Il 19 aprile 2026 segna il ritorno trionfale del Lanciano nel calcio interregionale. Grazie alla rotonda vittoria per 3-0 contro la Fucense Trasacco e alla decisiva e concomitante sconfitta dell'Angolana – caduta per 4-1 sul campo della Torrese – la formazione frentana conquista matematicamente la promozione in Serie D con una giornata di anticipo rispetto al termine del campionato di Eccellenza.
Un pomeriggio a senso unico allo stadio "Biondi", dove il Lanciano ha dominato una compagine ospite ormai appagata, descritta come "entrata in campo col minimo sindacale". La pratica Fucense è stata sbloccata dopo appena due minuti dal fischio d'inizio: sugli sviluppi di un calcio d'angolo, capitan Verna è riuscito a insaccare da distanza ravvicinata, ribadendo la palla in rete con un doppio tentativo per assicurare il vantaggio ai suoi. Il raddoppio è arrivato allo scadere della prima frazione, al 43', quando un preciso traversone di D'Eramo dalla fascia destra ha trovato l'incornata vincente di De Angelis. Nel secondo tempo, a completare il tris, è stato il centravanti Santirocco, implacabile nel finalizzare un'azione corale rifinita magistralmente sulla destra dall'argentino Martinez.
Oltre al risultato sportivo, a fare notizia è stata l'eccezionale cornice di pubblico. Con quasi 4.000 presenze (le stime parlano di circa 3.500 spettatori), i tifosi rossoneri hanno fatto registrare numeri record per un torneo regionale, riempiendo le gradinate in un clima di pura euforia. Un entusiasmo che ha rievocato i fasti del 1998, quando la squadra guidata dal patron Ezio Angelucci e da mister Fabrizio Castori centrò una storica impresa, e che va a rimarginare le ferite lasciate dalla fine del sogno calcistico della Serie B di nove anni fa. Sugli spalti, i sostenitori hanno anche dedicato un commosso ricordo a figure storiche del tifo locale ormai scomparse, come Tonino D'Atri e Carlo Colacioppo.
Al triplice fischio, il terreno di gioco si è trasformato nel palcoscenico dei festeggiamenti. L'allenatore Pierantoni - intervistato da Telemax - ha voluto porre l'accento sulla grande rincorsa della sua rosa: «Un'emozione grandissima, da dove siamo partiti, perché la gente si è dimenticata e siamo partiti che eravamo noni. Abbiamo fatto una cavalcata pazzesca e da dicembre che siamo primi e non è semplice. I ragazzi sono stati fantastici».

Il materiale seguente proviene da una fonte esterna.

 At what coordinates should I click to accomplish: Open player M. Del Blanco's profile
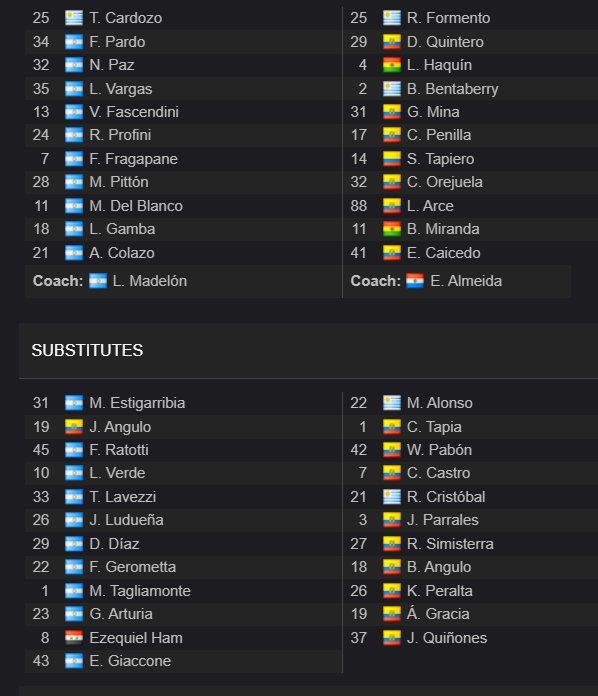[x=136, y=206]
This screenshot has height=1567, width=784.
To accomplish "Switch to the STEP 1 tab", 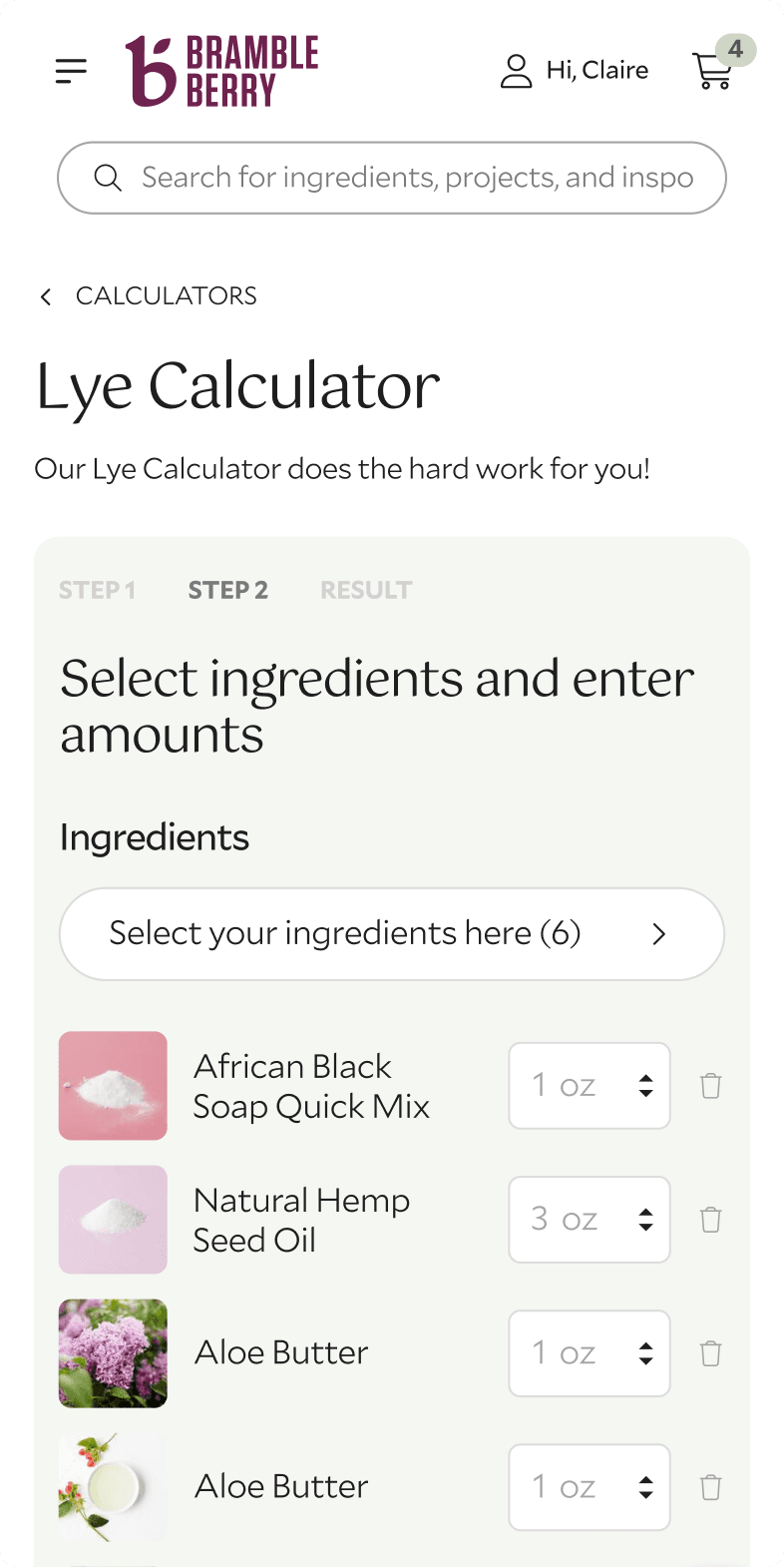I will pos(97,590).
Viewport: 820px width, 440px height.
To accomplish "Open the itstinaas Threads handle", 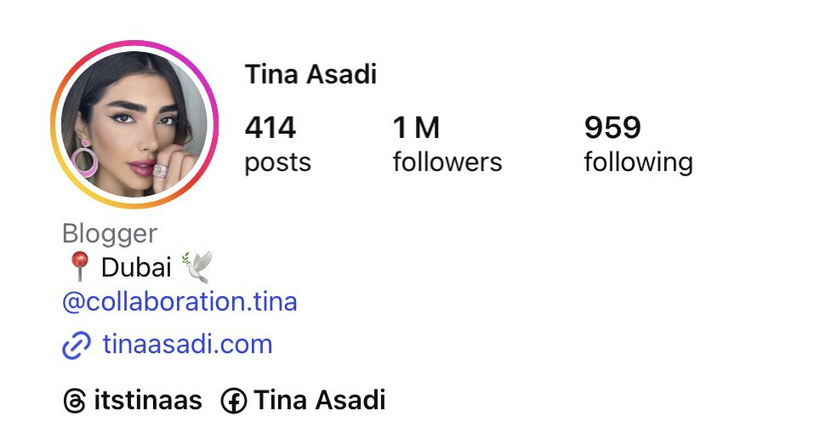I will (147, 401).
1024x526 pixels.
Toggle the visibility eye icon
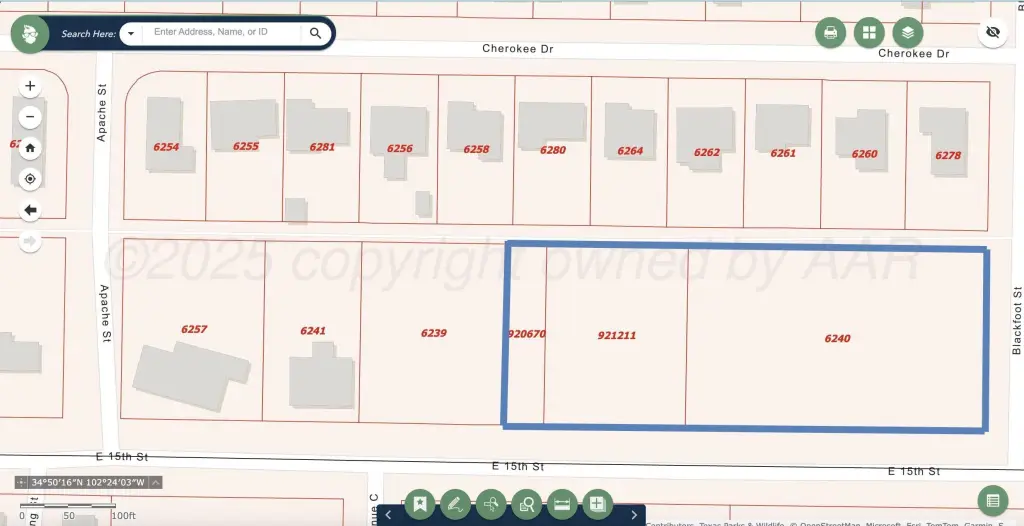click(992, 33)
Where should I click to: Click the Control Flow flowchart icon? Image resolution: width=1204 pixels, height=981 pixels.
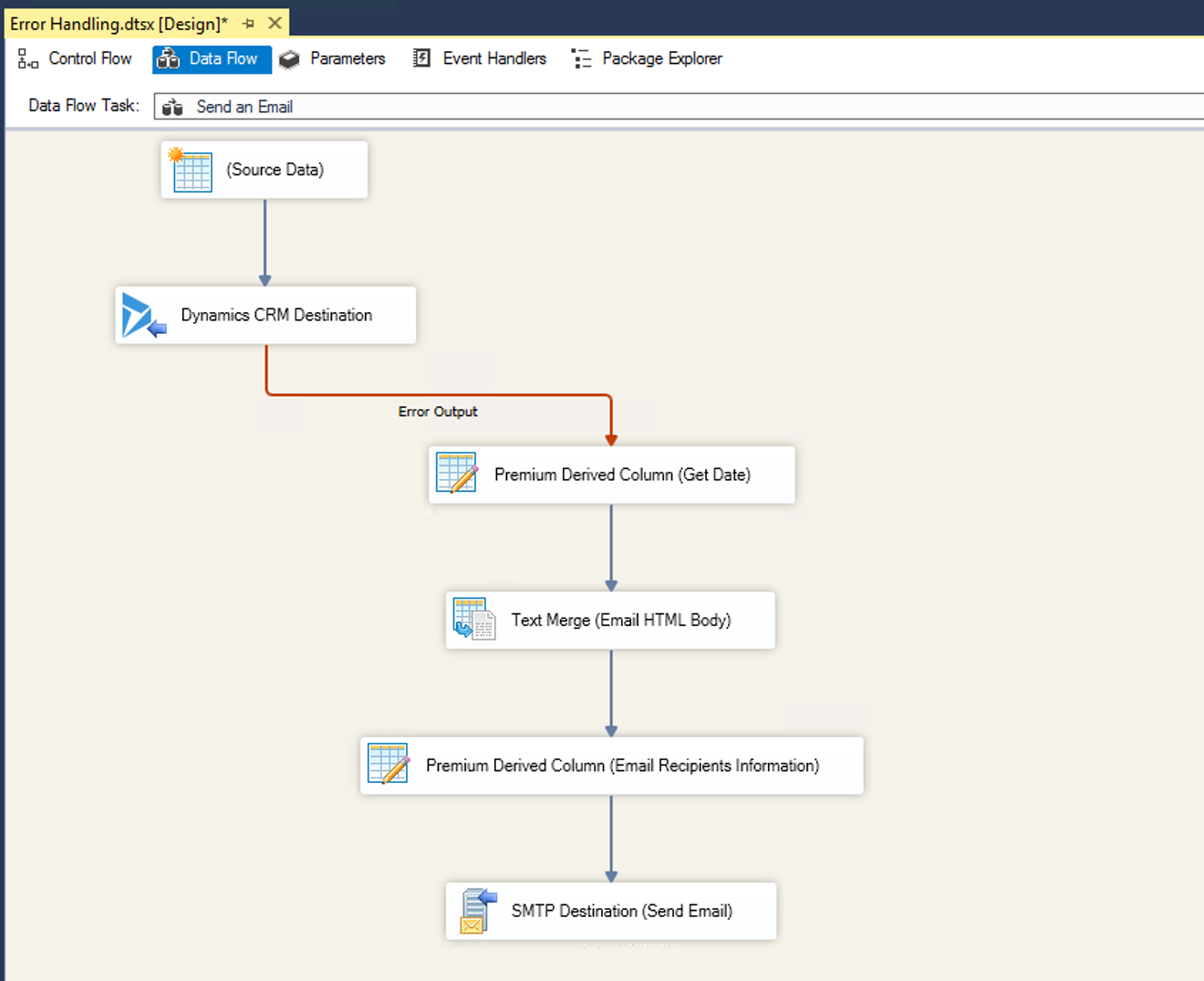[x=26, y=58]
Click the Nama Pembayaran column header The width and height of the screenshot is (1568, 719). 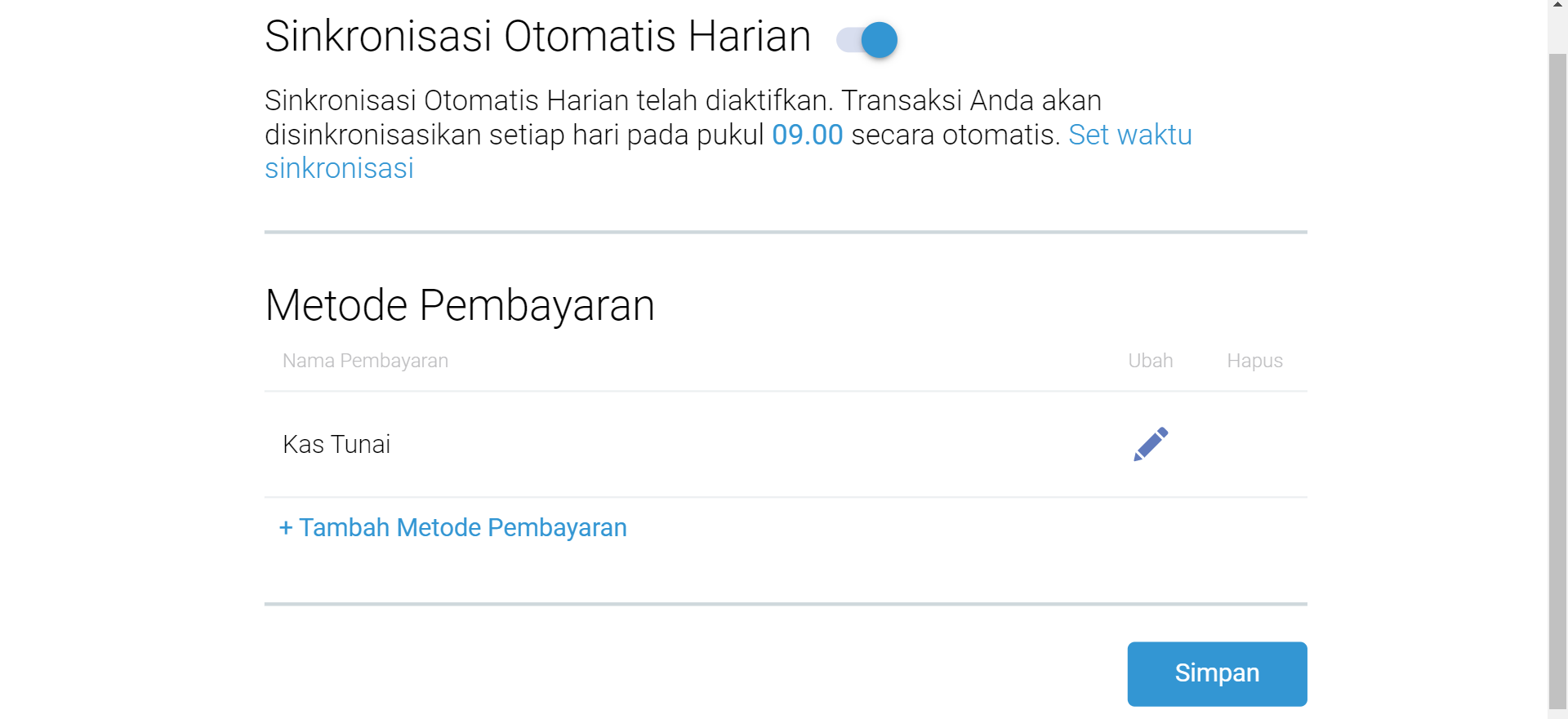pos(365,361)
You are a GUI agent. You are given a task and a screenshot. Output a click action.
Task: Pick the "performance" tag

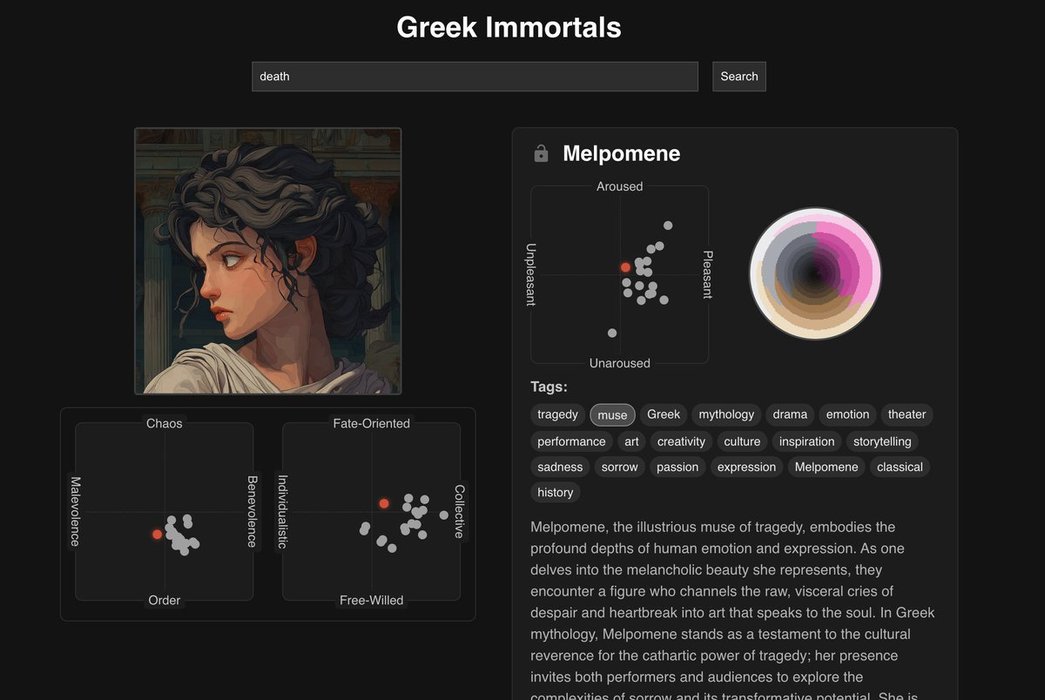[571, 441]
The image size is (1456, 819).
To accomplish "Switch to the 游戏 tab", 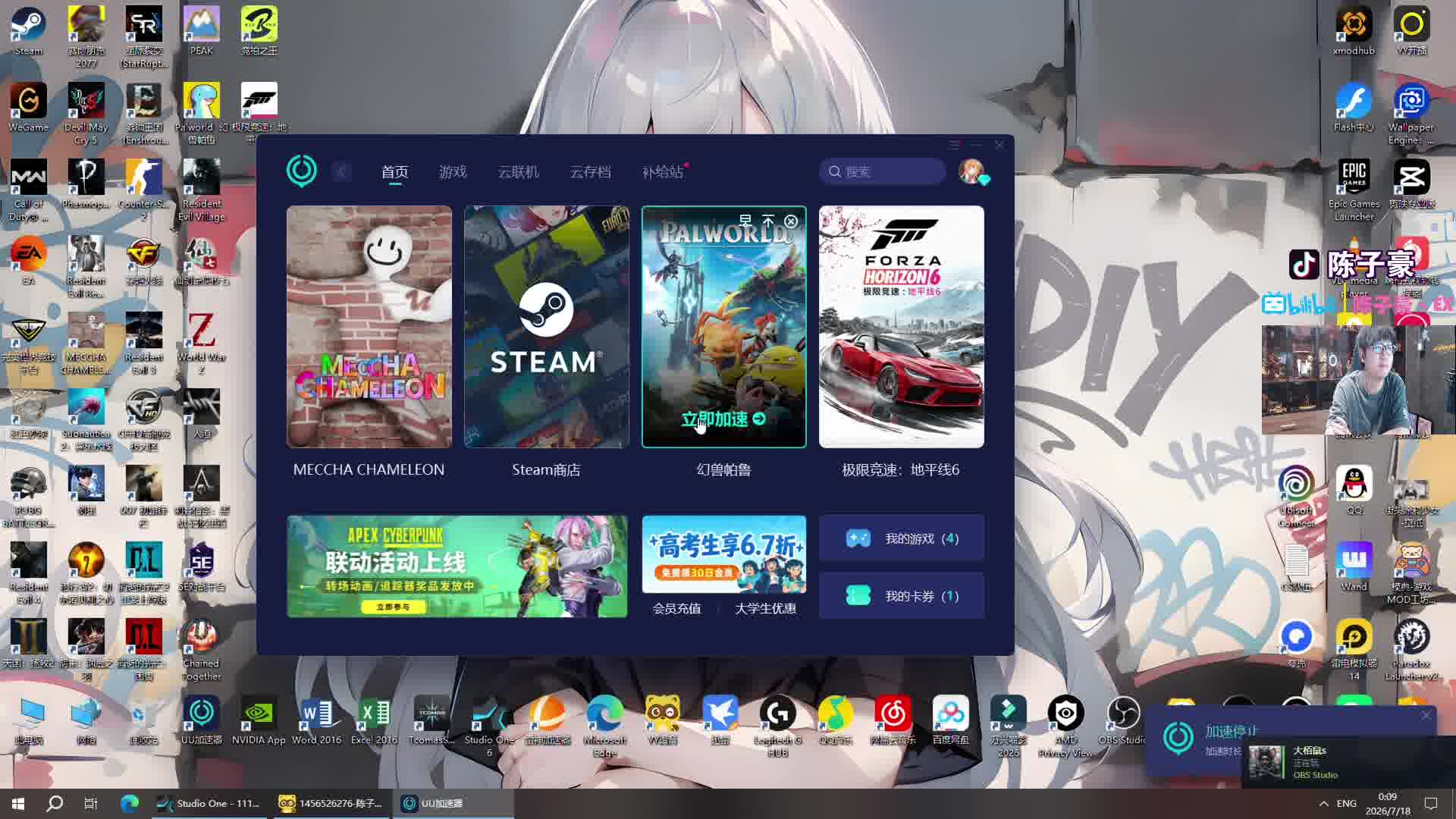I will (x=453, y=172).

Visibilmente soddisfatto anche capitan Verna, che non ha mancato di rendere l'onore delle armi agli avversari stagionali dell'Angolana: «Sì sì, dai, ho sposato un progetto a luglio e questo è il risultato, dai, siamo contentissimi. [...] Sì assolutamente. Noi abbiamo dovuto rincorrere, quindi è stato un campionato faticoso. Loro hanno fatto una serie di risultati utili incredibili, però alla fine penso che il Lanciano abbia meritato questo campionato». Verna ci ha tenuto a ringraziare anche Memmo e Aquilanti per il loro contributo dirigenziale nel primo scorcio della stagione: «No, no, assolutamente. Sono stati... hanno fatto parte di questo progetto dall'inizio e sicuramente hanno i loro meriti per questo risultato».
Infine, le parole di Palmucci hanno rimarcato lo spirito di sacrificio e di rivalsa che ha animato lo spogliatoio e l'intera piazza: «Sì, diciamo che con questa squadra le cose girano bene, quindi è più bello voler recuperare palle e andare in avanti. Però adesso non ci pensiamo alla questione tattica, ci godiamo questo momento perché questa città ha passato dei periodi bruttissimi e io sono venuto qui che eravamo penultimi l'anno scorso e ho fatto...».
Il Lanciano, supportato dal calore inesauribile del proprio pubblico, può ora festeggiare la Serie D, pronto a scrivere un nuovo avvincente capitolo della sua storia calcistica.